One of the games played on TPIR is “That’s Too Much!” The game involves a new car and a series of cards with concealed numbers, each higher than the last.
As each number is revealed in sequence, the contestant decides whether it matches the price of the car. If the contestant thinks the number is too low, another number is revealed.
Here’s how the game is won: when the contestant has a hunch that the number on a card exceeds the price of the car, they’re encouraged to scream at the top of their lungs, “That’s too much!”
If the contestant has stopped at the first price that exceeds the price of the car, they get to drive it home and figure out how to pay the tax bill on their new ride.
Yesterday, a five-justice majority of the U.S. Supreme Court ruled that a plaintiff was deprived of the constitutional right to a fair trial when the state-court judge hearing the case refused to step aside, even though the defendant company’s owner contributed $3 million to elect the judge.
Writing for the majority in Caperton v. Massey, Justice Anthony Kennedy said:
Not every campaign contribution by a litigant or attorney creates a probability of bias that requires a judge’s recusal, but this is an exceptional case.
And an easy case in which to cry out, “That’s Too Much!”
But in most cases, how do you know how much is too much when it comes to judicial campaign contributions?
When should a litigant yell, “That’s Too Much!”
From Caperton, we know that when $3 million is traceable to a single donor-litigant, “That’s Too Much!”
But what about in Michigan, where, according to the Michigan Campaign Finance Network, state campaign finance laws don’t always require disclosure of who is paying for the election ads?
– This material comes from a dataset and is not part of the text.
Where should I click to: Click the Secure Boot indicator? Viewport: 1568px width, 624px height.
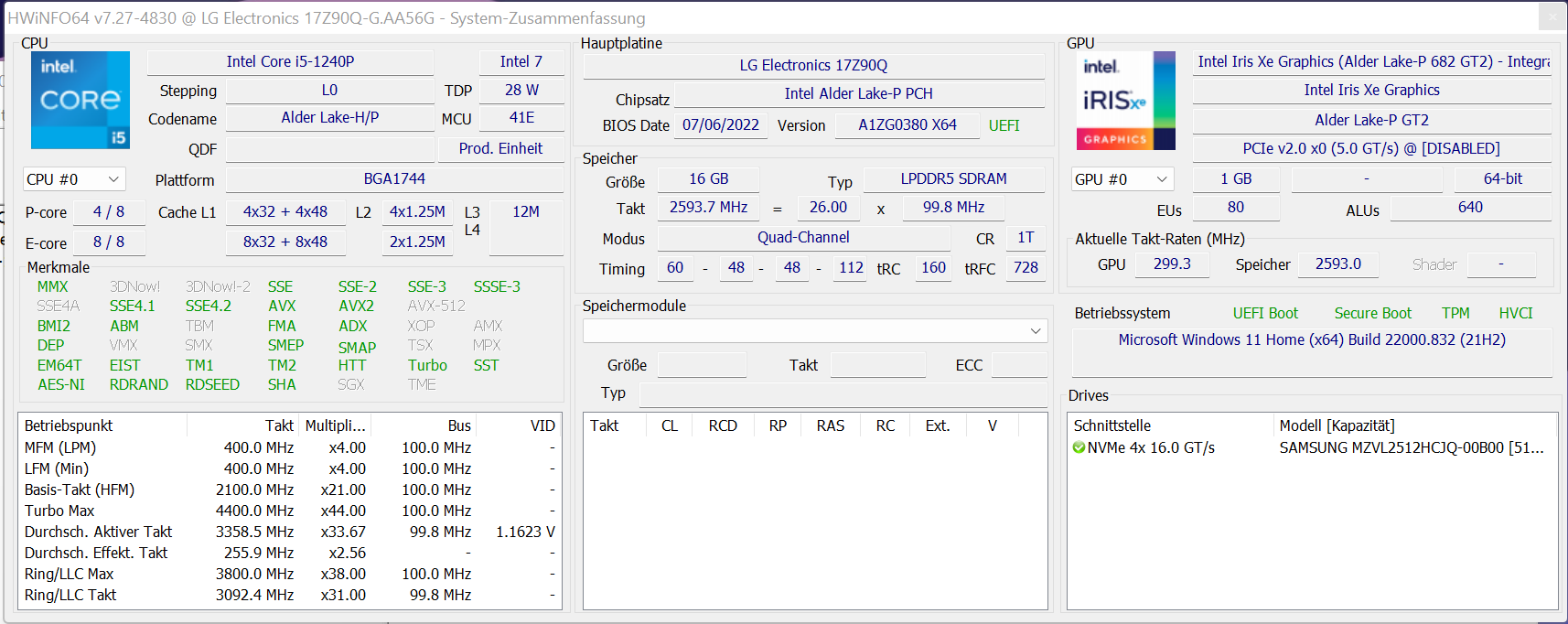point(1372,313)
From the MCFN:
The U.S. Supreme Court noted that the Caperton case was extreme, but “because the States may have codes with more rigorous recusal standards than due process requires, most recusal disputes will be resolved without resort to the Constitution, making the constitutional standard’s application rare.”
This decision underscores the wisdom of the Michigan Supreme Court’s ongoing effort to establish workable recusal standards for itself that will consider extreme campaign spending of the sort that has become a regular feature of contemporary Michigan Supreme Court election campaigns.
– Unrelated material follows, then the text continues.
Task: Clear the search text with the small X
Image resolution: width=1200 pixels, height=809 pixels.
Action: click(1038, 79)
Highlighting that last point is the MCFN’s recent report that documented campaign spending in the November 2008 election.
Of the $7.5 million spent for the Supreme Court campaign, over half the money is not disclosed in campaign finance reports. The money spent by the Michigan Chamber of Commerce and the Democratic and Republican Parties for candidate-focused “issue” advertising is entirely off the books.
So, according to the MCFN, recusal guidelines from the Michigan Supreme Court need to be augmented by some reform legislation.
[R]igorous recusal standards for the Michigan Supreme Court will be undermined by the failure of Michigan’s Campaign Finance Act to require disclosure of contributors to organizations such as the Michigan Chamber of Commerce and the state’s political parties that sponsor candidate-focused “issue” advertisements that seek to define judicial candidates’ records, qualifications and suitability for office without explicitly exhorting a vote for or against a candidate. Without knowing who contributes to the committees that sponsor candidate-focused issue ads, it will not be clear when a motion for recusal rightfully should be filed.
The decision in the Caperton case provides an important buttress for citizens’ due process rights to an impartial judicial hearing. However, Michigan legislators must address the shortcomings in our campaign finance disclosure regulations if this protection is to have its full effect.
That’s not too much to ask from the lawmakers in Lansing.